Sorten auf Klimawandel einstellen

Bis 2050 seien die Erträge bei Weizen und Reis mindestens zu verdoppeln, sonst könne die Ernährung von prognostizierten neun Milliarden Menschen nicht gelingen. Daneben stelle der Klimawandel eine große Herausforderung dar.
 
Schwarz betonte, dass dringend Sorten gebraucht würden, die besser mit Trockenstress umgehen könnten und resistenter gegen Schadpilze sowie tierische Schädlinge seien. Auch der Energiehunger der Welt müsse künftig gestillt werden.
 
Durch die Atomkatastrophe in Japan werde der Ausbau der Erneuer­baren Energien einen Schub erhalten. Um dabei mitzuhalten, sei ein Quantensprung in der Maiszüchtung notwendig. Der Trockenmasseertrag müsse in den nächsten zehn Jahren von 15 auf mindestens 25 Tonnen pro Hektar steigen. Schwarz wies aber darauf hin, dass Mais nicht die Energiepflanze der Wahl bleiben dürfe. Die Züchtung müsse dringend an Alternativen arbeiten, damit die Fruchtfolgen wieder vielfältiger werden.

Einheimische Leguminosen stärker fördern

Zur Erweiterung der Fruchtfolgen und zur Absicherung der Eiweißlücke in der tierischen Veredlung forderte Schwarz, den Anbau einheimischer Leguminosen wieder zu beleben. All dies sei ohne eine massive Investition in die Forschung nicht zu erreichen. Deshalb müsse sich die Politik mit konkreten Fördermaßnahmen in den Bereich der Züchtung einbringen.
 
Unter Moderation von Prof. Bernhard Carl Schäfer von der Fachhochschule Südwestfalen wurden die Themen von den anwesenden rund 50 Teilnehmern rege diskutiert. Wie dringend die Förderung von Eiweißpflanzen notwendig ist, wurde im Vortrag von Dr. Olaf Sass, Norddeutsche Pflanzenzucht (NPZ) deutlich. Krankheitsdruck, fehlende Herbizid­e und mangelnde Vermarktungsmöglichkeiten stellen Züchter, Landwirte und Handel vor Probleme.
 
Wie die Weizenzüchtung konstruktiv auf den Klimawandel reagieren kann, stellte Prof. Gerhard Wenzel von der Technischen Universität München in seinem Vortrag dar. Eine frühere Blüte und eine verbesserte Wasseraufnahme von Weizen können einen Beitrag zur Absicherung der Erträge unter Stressbedingungen leisten.

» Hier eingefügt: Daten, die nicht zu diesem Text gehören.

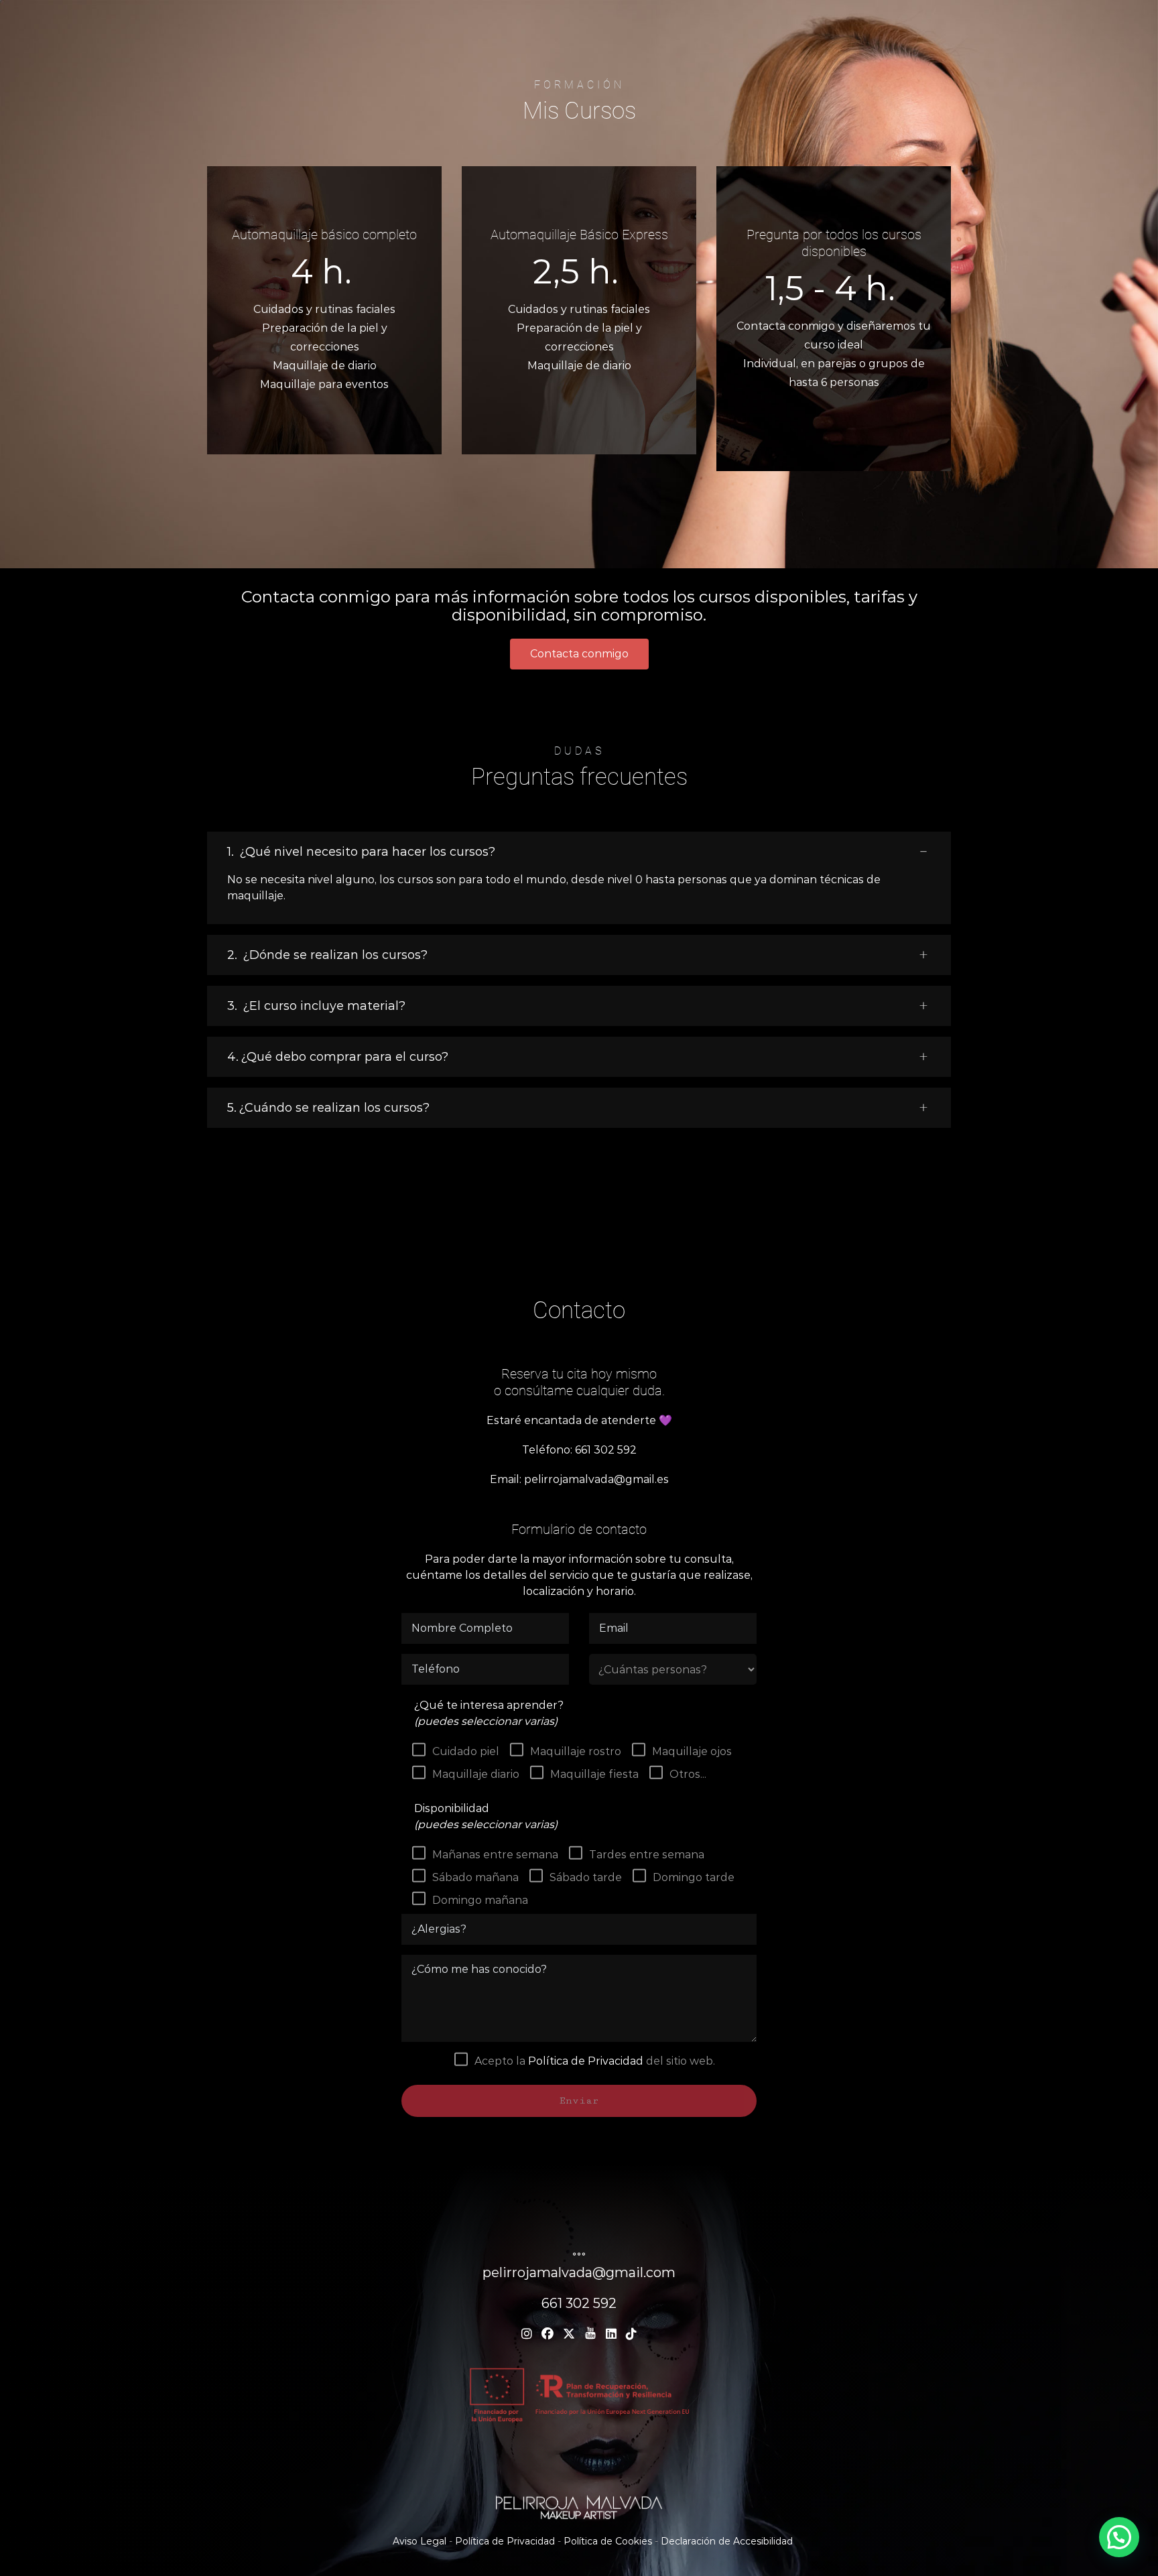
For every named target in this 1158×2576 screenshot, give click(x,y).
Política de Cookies (608, 2541)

Erfolgsfaktor Saatgutqualität

Im zweiten Veranstaltungsteil stellten der Landwirt Heinrich Kemper und Thomas Blumtritt von der KWS LOCHOW GmbH die Saatgutqualität in den Mittelpunkt. Es wurde deutlich, dass der größte Zuchtfortschritt bei den Pflanzensorten wenig zielführend ist, wenn die Qualität des Saatgutes nicht stimmt.